Challenge
Please recast the lines below as a JSON list of strings, one string per line, leaving out any blank lines.

── Supplied records

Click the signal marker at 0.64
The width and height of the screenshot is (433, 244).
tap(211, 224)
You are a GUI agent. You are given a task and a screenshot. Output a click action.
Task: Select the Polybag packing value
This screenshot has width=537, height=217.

────

Expected answer
[
  "Click the signal marker at 0.64",
  "The width and height of the screenshot is (433, 244).",
  "tap(211, 224)",
  "You are a GUI agent. You are given a task and a screenshot. Output a click action.",
  "Task: Select the Polybag packing value",
  "This screenshot has width=537, height=217."
]